The Ignitor Experiment: Deuterium-Tritium Phase

The most ambitious phase of the scientific program of the Ignitor experiment involves Deuterium-Tritium plasmas with magnetic fields up 13 T and plasma current up 11 MA. In the burning plasma regimes envisaged, the control of the plasma evolution and the transition from ignited to sub-ignited discharges are of particular interest. Steady state, sub- ignited conditions are presented where the amount of injected heating, in the presence of sawtooth oscillations, is adjusted so as to compensate for different hypotheses on the thermal ion transport.
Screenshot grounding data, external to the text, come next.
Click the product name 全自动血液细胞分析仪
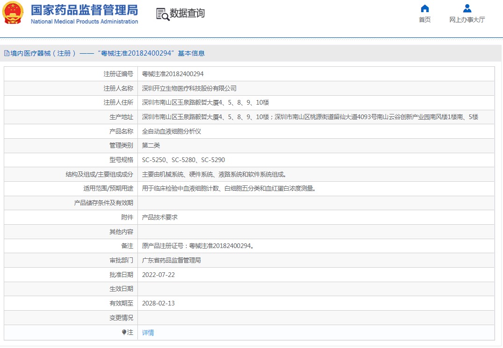 tap(171, 131)
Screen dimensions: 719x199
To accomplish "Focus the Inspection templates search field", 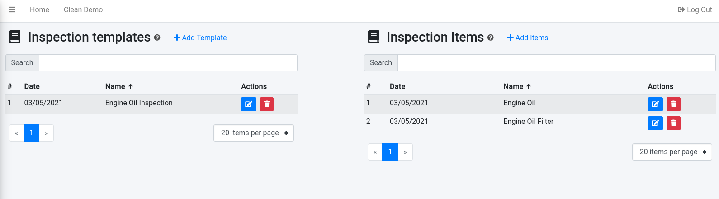I will point(168,63).
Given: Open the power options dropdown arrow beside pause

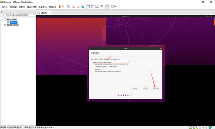Looking at the screenshot, I should (63, 7).
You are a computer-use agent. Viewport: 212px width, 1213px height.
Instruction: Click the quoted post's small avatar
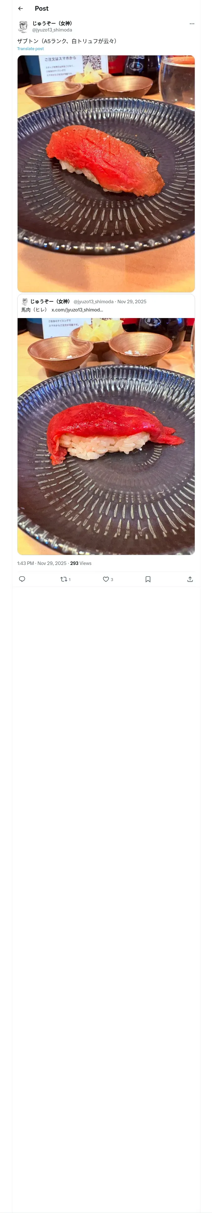coord(25,301)
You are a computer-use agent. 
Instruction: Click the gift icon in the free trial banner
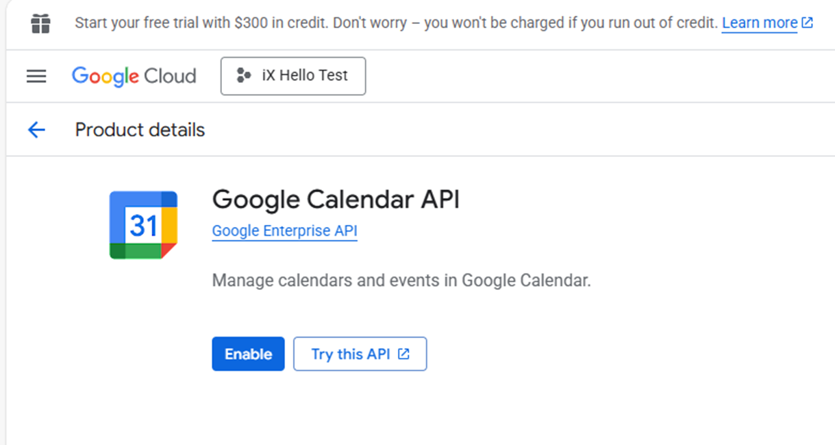(x=41, y=24)
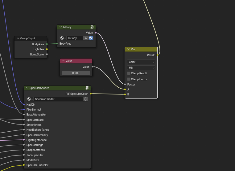Collapse the Value node with its chevron
This screenshot has width=235, height=171.
63,61
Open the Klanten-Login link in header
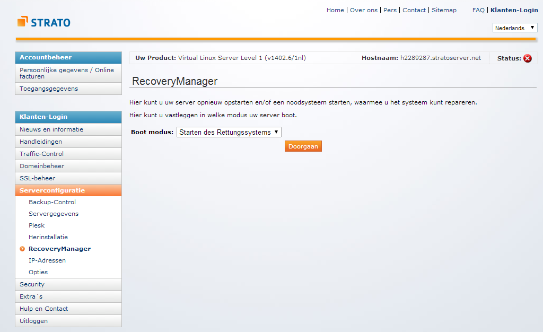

The results point out that, by properly adjusting the RF injection, similar performances assessed by the ignition critical factor $I_f= P_{\alpha} /P_{loss}$ can be obtained. The confinement time is about 1.5 higher than that of the ITER97L scaling, during the steady state phase, in line with the results obtained by the FTU machine in the presence of ECRH, a heating process like that to be produced by the $\alpha$--particles. Since the physics of transport and stability of fusion plasmas is not yet fully understood and Ignitor is expected to require short times to become productive, its construction will be highly beneficial to future large-scale experiments. Notice that $Q>10$ ($Q=P_ {fus}/P_{input}$) can easily be obtained in Ignitor on the basis of its design.